Ever since the Kraft Heinz (KHC) and 3G Capital bid to acquire Unilever (UN) was turned down, traders have been speculating on who will be the next target. Just this morning, two research houses wrote notes weighing in on whether General Mills (GIS), Kellogg (K), Colgate Palmolive (CL), Coca-Cola (KO) and others would be bought. And late yesterday afternoon, options traders aggressively bought Kimberly Clark (KMB) calls, likely playing a potential takeover. Here were those trades:
Buyer of 5,000 Kimberly Clark (KMB) July 145 Calls for $1.45 – Stock at 133.50
Buyer of 8,000 Kimberly Clark (KMB) July 150 Calls for $1.30 – Stock at 133.75
What was so interesting about these trades was the way that the volatility/price skyrocketed when the trader started buying the July 150 Calls.
As I’ve written about before, volatility is a key component to the pricing of an option, and can be thought of in terms of supply and demand. If a big drug announcement or earnings are coming, traders buy options to protect themselves. Thus when traders are buying lots of calls/puts, the volatility/price of options moves higher.

- ASSIGNMENT -
Continue the piece on takeover speculation and the Kimberly Clark call buying from the point where it stops.

- GIVEN DATA -
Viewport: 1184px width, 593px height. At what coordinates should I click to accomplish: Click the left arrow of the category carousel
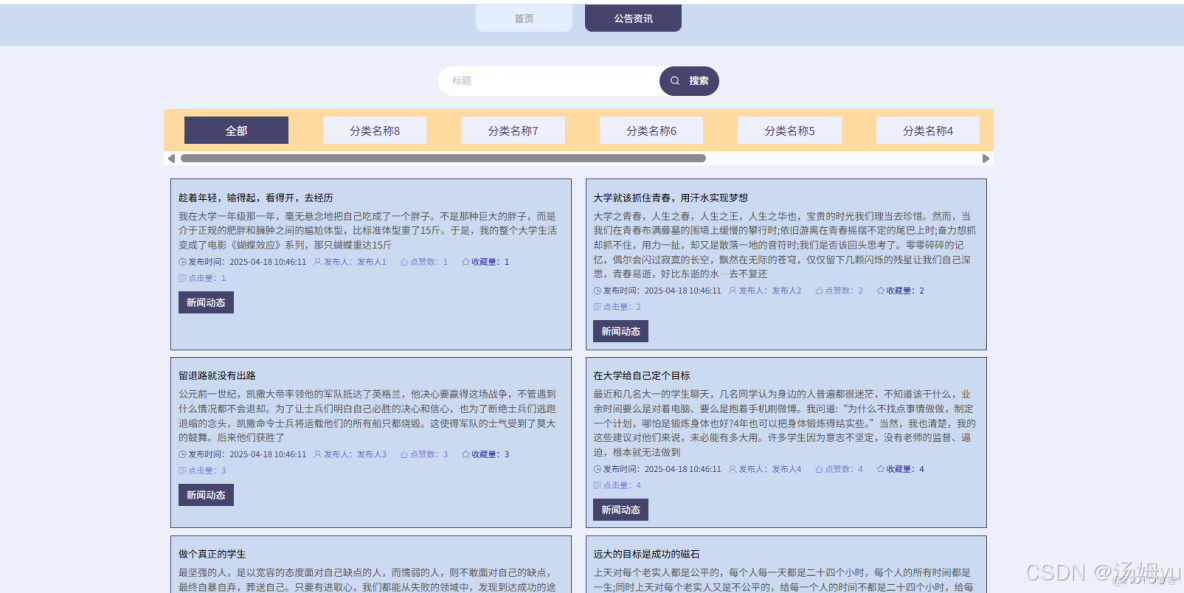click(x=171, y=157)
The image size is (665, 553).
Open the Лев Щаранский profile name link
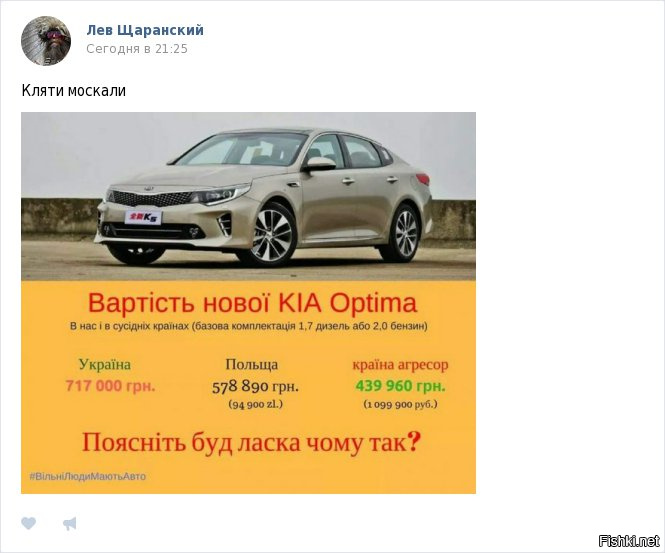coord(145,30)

- FINAL ANSWER -
For example, back when I was a market maker on the Chicago Board of Options Exchange (CBOE), if an order came into my crowd to buy five Google (GOOG) January 840 Calls for $10, I would sell them the five calls at his price and not think much about it because it was an easy order for me to hedge.
However, if a broker like Goldman Sachs wanted to buy 10,000 of the same calls, I wouldn’t sell 10,000 calls at $10. I would likely sell 100 calls at $10, then 500 at $10.50, 1,000 at $11, etc., with the price continuing to move up until I could fill the order. The volatility/price was going higher.
Let’s take a look at the trades made in KMB yesterday, which does a great job of showing how volatility/price can move explosively higher.
As you can see on the left side of the graphic below, these trades were made between 2:08 and 3:27 yesterday afternoon. Also of note on the right side of the graphic is the price of the stock throughout this timeframe. The stock essentially went up $0.60, which is not enough to move the July 150 Calls much because they are so far out of the money.
What’s so interesting about this graphic is the July 150 Calls, which were initially bought for $0.85, then went to $1.00, $1.30, $1.40, $1.45, and as high as $1.55 with the stock trading in a very tight range. Under “normal” conditions (when there isn’t a buying frenzy), with the stock up $0.60, I would expect those calls to move approximately $0.04—not $0.70!!!!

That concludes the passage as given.